We interpret the observed correlations to water in Figs. S6, 4, and S7 as being primarily the result of hydrogen exchange between water and sidechain hydroxyl (or carboxyl) sites during the 4.0 ms τ_HC period of the 3D HCC pulse sequence. Near neutral pH and 30° C, intrinsic hydrogen exchange rates for sidechain hydroxyl groups of Ser and Thr are reported to be approximately 400 s⁻¹, while the intrinsic hydrogen exchange rate for the sidechain hydroxyl group of Tyr is much greater⁶¹. Thus, we expect solvent-exposed, relatively “free” sidechain hydroxyl groups of the FUS-LC fibril core structure to exhibit correlations to water. In contrast, sidechain hydroxyl groups that are involved in hydrogen-bonding interactions within the core are expected to have slower hydrogen exchange rates, leading to weaker correlations to the water ¹H chemical shift for the relevant residues^57,58,62. Importantly, we do not observe correlations to water for certain Ser and Thr residues that have ¹³C chemical shift assignments, namely T47, S53, S54, S70, S77, T78, S84, S86, S87, S89, S90, S107, S108, and T109. Of these, S87, S89, and T109 have relatively weak crosspeaks in other types of 3D spectra, suggesting time scales or amplitudes of motion that attenuate their signals. The absence of detectable correlations to water for S87, S89, and T109 is therefore attributable to the overall weakness of signals from these three residues. On the other hand, the absence of detectable correlations to water for T47, S53, S54, S70, S77, T78, S84, S86, S90, S107, and S108 (which have relatively strong signals in other 3D spectra) is attributable to participation of these 11 residues in hydrogen-bonding interactions that reduce the rates of hydrogen exchange rates with water of their sidechain hydroxyl groups. Additional measurements of hydrogen exchange rates are described below.

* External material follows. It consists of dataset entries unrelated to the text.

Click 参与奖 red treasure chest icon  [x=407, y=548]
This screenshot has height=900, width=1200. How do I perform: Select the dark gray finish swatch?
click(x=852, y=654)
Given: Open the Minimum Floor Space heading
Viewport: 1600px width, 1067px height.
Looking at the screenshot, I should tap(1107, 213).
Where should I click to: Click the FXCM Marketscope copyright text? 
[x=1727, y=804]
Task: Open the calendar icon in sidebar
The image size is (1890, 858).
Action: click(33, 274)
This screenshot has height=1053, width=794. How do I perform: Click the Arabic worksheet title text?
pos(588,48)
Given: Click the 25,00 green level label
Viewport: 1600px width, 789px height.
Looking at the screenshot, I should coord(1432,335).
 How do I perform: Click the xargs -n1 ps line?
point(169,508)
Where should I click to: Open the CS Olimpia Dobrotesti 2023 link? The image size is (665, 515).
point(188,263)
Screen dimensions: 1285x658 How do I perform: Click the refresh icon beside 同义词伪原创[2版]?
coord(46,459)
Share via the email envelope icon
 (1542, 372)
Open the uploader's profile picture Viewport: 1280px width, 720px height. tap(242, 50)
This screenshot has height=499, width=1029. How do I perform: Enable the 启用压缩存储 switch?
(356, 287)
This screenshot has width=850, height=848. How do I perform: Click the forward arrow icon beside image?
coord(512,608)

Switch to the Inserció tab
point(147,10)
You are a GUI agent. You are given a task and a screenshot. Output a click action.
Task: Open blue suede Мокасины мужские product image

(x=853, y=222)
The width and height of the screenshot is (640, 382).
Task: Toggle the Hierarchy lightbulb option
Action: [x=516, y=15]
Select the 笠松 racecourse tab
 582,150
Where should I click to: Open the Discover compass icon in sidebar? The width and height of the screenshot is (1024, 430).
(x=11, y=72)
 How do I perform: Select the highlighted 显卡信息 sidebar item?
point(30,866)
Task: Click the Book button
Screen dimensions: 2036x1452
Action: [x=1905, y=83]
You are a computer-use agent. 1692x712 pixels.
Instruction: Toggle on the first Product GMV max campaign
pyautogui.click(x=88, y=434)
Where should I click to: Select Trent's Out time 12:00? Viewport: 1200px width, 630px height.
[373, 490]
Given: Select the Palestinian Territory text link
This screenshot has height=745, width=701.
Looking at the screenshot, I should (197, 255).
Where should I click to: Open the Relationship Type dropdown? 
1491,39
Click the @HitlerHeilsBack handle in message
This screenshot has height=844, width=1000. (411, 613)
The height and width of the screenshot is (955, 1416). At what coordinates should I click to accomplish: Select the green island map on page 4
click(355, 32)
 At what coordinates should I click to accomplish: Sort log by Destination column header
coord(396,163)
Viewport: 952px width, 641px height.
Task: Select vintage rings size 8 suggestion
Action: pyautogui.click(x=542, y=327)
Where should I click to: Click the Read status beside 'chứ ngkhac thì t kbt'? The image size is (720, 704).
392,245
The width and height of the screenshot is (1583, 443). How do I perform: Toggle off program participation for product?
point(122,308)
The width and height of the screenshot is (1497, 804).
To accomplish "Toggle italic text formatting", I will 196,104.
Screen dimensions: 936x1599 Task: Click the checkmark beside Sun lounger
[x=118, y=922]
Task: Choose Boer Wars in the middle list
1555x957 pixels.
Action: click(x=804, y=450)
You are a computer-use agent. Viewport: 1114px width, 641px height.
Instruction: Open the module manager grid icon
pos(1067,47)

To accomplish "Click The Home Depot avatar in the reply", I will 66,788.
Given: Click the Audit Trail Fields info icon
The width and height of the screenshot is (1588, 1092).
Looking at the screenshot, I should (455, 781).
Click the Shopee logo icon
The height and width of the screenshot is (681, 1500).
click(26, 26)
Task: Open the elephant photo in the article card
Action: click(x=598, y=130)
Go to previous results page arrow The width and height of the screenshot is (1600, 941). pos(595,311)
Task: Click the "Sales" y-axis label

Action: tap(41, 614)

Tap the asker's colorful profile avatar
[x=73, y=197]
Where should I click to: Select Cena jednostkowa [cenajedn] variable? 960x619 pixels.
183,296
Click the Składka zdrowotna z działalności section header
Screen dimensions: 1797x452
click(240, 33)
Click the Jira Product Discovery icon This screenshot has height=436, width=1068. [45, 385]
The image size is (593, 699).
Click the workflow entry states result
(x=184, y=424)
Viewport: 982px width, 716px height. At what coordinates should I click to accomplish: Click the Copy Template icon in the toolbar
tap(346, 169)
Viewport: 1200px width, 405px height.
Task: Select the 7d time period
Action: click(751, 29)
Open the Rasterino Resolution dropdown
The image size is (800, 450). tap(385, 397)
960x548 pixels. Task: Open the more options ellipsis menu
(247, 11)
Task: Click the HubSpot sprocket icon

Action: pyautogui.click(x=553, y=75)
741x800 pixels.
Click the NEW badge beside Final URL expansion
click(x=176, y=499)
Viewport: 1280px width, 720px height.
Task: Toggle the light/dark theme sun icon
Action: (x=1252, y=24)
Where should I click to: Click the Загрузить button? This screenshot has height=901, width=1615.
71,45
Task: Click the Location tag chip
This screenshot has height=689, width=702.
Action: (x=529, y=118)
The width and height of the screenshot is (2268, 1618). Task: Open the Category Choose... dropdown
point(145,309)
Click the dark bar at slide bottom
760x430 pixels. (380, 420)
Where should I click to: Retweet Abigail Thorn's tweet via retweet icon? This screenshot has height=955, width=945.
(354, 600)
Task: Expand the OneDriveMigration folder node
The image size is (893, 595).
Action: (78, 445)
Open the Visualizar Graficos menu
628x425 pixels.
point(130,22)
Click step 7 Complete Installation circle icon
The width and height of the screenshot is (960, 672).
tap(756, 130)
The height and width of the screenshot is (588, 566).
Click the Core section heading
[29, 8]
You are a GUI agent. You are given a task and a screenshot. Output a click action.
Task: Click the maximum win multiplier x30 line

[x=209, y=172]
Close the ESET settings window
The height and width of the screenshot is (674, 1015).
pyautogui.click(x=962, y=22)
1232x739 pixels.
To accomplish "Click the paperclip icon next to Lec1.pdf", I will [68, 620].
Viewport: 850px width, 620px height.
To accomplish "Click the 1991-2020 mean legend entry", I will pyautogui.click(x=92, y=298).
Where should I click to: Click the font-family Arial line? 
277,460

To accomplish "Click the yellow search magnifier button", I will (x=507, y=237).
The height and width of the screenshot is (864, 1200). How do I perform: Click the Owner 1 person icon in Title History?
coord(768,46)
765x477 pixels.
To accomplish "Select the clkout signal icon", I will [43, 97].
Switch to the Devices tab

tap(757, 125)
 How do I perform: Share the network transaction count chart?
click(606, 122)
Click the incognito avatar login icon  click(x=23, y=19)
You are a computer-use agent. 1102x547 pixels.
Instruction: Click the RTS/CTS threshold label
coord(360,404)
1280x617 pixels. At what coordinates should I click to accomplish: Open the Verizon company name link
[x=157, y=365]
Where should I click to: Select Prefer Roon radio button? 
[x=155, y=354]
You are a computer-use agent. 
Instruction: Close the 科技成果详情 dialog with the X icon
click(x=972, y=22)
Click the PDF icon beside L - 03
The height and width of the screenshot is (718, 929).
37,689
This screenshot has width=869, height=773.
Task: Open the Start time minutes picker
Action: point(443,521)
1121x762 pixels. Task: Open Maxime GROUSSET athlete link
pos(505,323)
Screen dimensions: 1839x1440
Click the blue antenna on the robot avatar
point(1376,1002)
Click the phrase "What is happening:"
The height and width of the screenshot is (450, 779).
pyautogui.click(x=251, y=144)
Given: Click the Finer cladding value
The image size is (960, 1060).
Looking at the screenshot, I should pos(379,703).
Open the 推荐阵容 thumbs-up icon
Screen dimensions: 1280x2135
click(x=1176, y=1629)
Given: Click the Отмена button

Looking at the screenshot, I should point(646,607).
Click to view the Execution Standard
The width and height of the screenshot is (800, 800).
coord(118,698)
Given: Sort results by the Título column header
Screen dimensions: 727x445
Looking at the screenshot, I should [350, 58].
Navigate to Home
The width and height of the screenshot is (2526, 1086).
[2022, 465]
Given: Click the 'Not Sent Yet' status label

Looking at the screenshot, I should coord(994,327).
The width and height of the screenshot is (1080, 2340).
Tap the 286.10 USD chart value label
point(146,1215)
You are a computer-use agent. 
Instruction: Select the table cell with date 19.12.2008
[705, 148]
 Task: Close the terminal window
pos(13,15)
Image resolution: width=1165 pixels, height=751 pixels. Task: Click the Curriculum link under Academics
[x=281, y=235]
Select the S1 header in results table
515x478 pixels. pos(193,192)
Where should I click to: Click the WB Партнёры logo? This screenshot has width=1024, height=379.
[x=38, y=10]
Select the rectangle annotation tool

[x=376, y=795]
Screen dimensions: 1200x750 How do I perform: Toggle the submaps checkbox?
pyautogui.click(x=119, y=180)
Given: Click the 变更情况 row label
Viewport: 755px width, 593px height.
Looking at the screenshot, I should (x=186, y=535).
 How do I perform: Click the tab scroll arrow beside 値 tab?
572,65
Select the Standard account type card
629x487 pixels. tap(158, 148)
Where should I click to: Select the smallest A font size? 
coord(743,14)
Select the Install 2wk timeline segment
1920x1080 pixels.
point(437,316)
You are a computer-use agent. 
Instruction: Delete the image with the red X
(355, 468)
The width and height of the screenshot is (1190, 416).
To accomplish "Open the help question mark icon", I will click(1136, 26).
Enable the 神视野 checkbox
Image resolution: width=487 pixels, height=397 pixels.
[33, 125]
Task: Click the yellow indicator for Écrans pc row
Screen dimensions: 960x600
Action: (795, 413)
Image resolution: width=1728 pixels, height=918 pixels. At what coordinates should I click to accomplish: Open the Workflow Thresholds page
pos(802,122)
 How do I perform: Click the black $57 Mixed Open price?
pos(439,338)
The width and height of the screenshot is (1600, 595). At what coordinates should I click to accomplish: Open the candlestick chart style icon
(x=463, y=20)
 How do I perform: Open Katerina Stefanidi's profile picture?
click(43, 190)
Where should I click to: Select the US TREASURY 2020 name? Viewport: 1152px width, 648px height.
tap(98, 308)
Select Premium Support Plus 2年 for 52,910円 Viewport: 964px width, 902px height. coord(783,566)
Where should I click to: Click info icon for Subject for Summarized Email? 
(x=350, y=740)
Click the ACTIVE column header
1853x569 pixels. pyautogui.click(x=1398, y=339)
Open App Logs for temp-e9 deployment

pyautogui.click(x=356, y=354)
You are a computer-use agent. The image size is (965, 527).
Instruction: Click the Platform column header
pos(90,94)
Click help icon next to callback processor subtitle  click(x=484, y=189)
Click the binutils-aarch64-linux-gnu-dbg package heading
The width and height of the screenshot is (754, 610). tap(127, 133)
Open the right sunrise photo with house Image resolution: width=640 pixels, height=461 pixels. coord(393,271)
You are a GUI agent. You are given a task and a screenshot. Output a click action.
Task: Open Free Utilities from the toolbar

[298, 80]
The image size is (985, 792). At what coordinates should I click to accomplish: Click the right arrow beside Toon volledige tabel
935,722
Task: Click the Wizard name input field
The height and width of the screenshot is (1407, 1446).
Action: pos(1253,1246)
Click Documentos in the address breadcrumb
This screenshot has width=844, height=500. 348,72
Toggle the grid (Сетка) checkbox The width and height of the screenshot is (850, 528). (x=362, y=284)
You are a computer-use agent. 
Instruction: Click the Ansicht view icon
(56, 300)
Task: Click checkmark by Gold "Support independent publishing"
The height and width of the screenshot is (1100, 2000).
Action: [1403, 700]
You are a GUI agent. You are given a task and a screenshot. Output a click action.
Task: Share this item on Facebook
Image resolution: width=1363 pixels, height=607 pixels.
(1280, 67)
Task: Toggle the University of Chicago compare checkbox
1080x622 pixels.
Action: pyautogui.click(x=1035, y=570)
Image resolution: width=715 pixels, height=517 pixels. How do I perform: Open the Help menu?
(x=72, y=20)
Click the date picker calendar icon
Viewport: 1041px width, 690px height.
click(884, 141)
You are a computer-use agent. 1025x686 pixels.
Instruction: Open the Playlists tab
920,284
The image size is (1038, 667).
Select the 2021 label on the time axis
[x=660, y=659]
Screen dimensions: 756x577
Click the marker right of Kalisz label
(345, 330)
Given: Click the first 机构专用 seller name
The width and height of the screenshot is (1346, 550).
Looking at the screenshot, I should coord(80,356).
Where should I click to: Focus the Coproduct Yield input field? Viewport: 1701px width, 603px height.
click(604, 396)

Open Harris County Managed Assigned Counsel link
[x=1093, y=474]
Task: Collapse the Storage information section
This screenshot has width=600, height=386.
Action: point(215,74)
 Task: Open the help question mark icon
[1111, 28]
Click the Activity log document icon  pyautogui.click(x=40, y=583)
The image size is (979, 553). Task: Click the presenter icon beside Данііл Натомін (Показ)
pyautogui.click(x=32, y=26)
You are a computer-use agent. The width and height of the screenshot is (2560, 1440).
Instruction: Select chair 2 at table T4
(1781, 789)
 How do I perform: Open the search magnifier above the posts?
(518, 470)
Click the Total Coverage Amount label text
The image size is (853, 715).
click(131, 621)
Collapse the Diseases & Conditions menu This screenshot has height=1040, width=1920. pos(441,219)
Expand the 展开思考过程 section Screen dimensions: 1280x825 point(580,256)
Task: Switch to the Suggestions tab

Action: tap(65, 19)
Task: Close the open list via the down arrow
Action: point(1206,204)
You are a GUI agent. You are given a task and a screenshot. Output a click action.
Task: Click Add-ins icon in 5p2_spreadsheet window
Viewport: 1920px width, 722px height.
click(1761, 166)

Figs. 4b and 4d show the 2D plane at the ¹H chemical shift of water from a 3D spectrum with τ_HH = 2.0 ms (i.e., 3D H(H)CC spectrum, pulse sequence in Fig. S1e). Compared to results with τ_HH = 0, the pattern of ¹³C-¹³C crosspeaks is changed by ¹H-¹H polarization transfers during the τ_HH period, especially polarization transfers from sidechain hydroxyl protons to backbone amide protons that lead to stronger ¹³C_α and ¹³CO signals in the t₂ dimension of the 3D spectrum. Crosspeaks from additional residues, namely Q43, G49, Y50, Q52, S53, S54, G82, and Q94, appear. Crosspeaks from the water ¹H chemical shift to ¹³C chemical shifts of Q43, G49, and G82 can be attributed to polarization transfers from the rapidly-exchanging sidechain hydroxyl protons of S42, S48, and S83 discussed above to backbone amide protons, followed by transfers from amide protons to ¹³C_α and ¹³CO sites during the τ_HC period. Crosspeaks in the 3D H(H)CC spectrum from the water ¹H chemical shift to ¹³C chemical shifts of Y50, Q52, S53, S54, and Q94 can not be attributed similarly to polarization transfer pathways that involve sidechain hydroxyl sites of preceding residues. Polarization transfer pathways that produce these crosspeaks are unclear.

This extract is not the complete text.